- **WHAT TO DO**
Write out exactly, with both ends included, the lines that run from the line containing "This screenshot has width=1003, height=605." to the end of the entries. Pictures are not part of the answer.

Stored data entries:
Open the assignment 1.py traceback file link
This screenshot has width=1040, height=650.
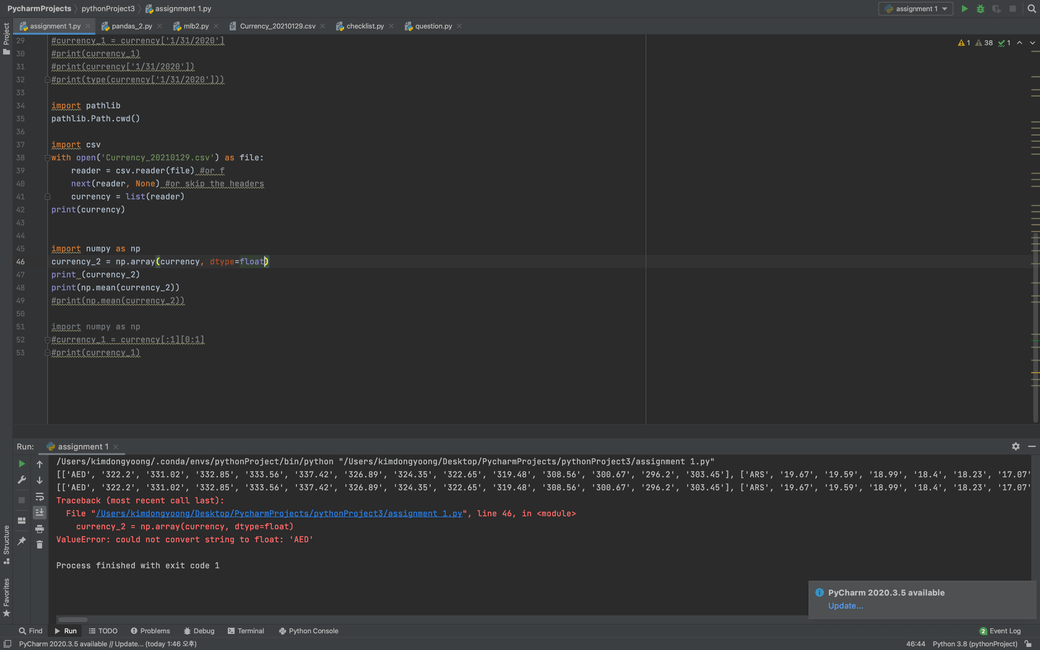(277, 513)
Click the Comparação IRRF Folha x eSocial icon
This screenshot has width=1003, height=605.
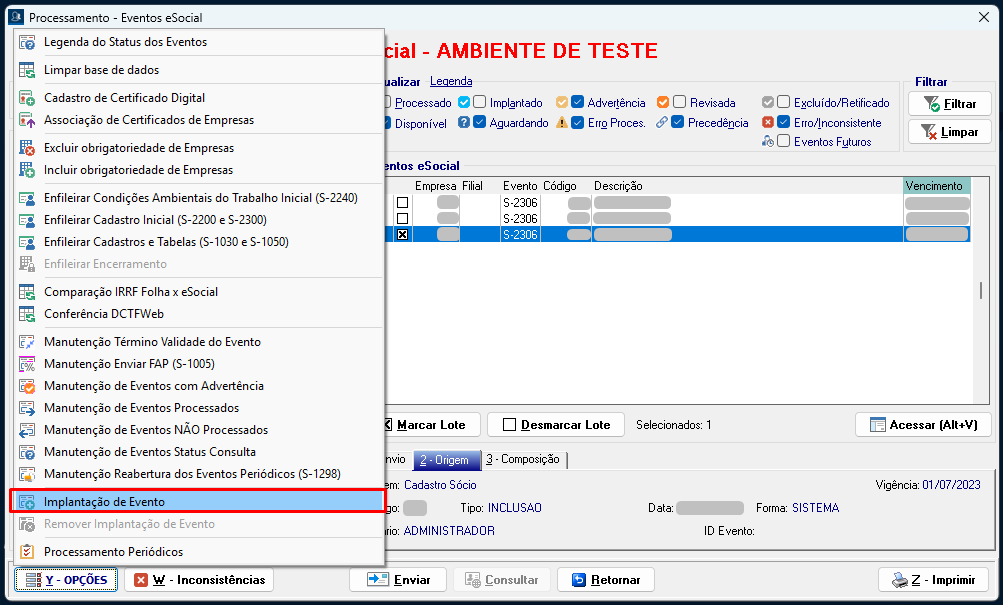[27, 292]
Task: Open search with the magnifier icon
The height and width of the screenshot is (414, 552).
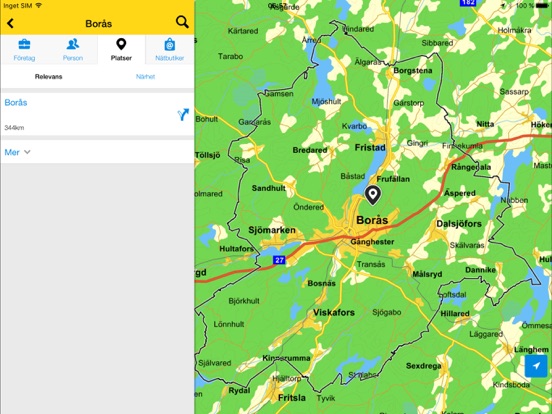Action: 182,22
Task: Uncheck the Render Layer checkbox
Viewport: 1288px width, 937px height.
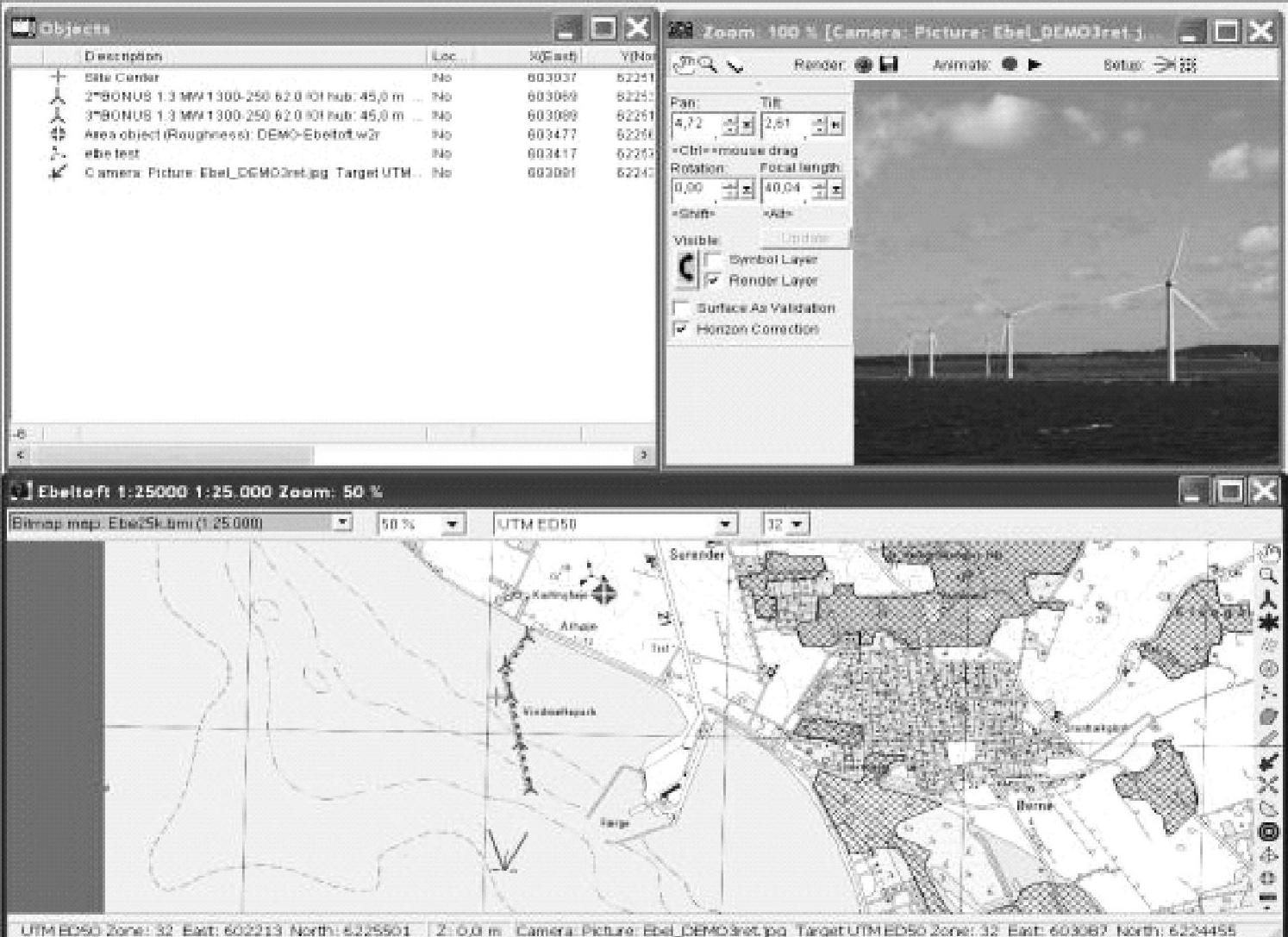Action: pos(714,281)
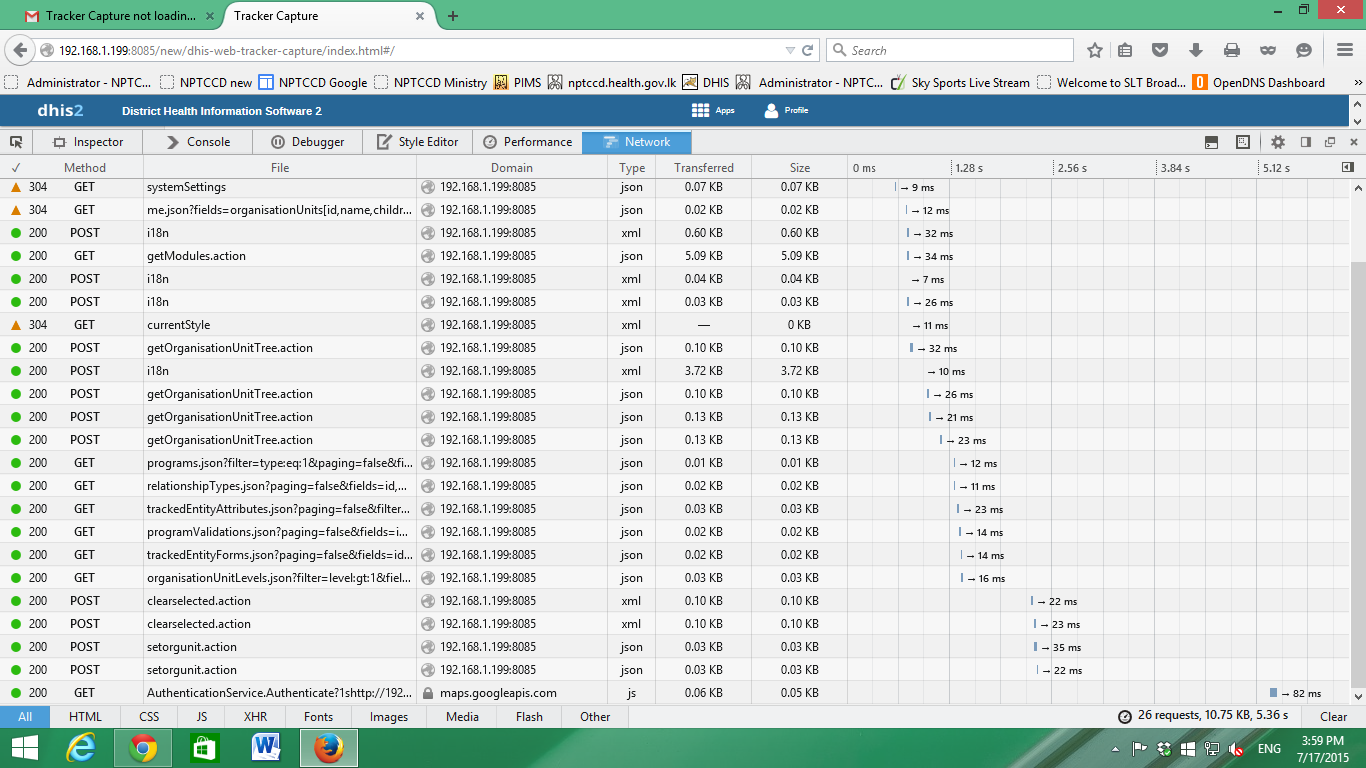Click the Print icon in browser toolbar

pos(1232,50)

- **EXERCISE ANSWER**
This screenshot has width=1003, height=605.
[27, 292]
Task: Open search with the magnifier icon
The height and width of the screenshot is (414, 552).
Action: 182,22
Task: Uncheck the Render Layer checkbox
Viewport: 1288px width, 937px height.
Action: pos(714,281)
Click the Print icon in browser toolbar

pos(1232,50)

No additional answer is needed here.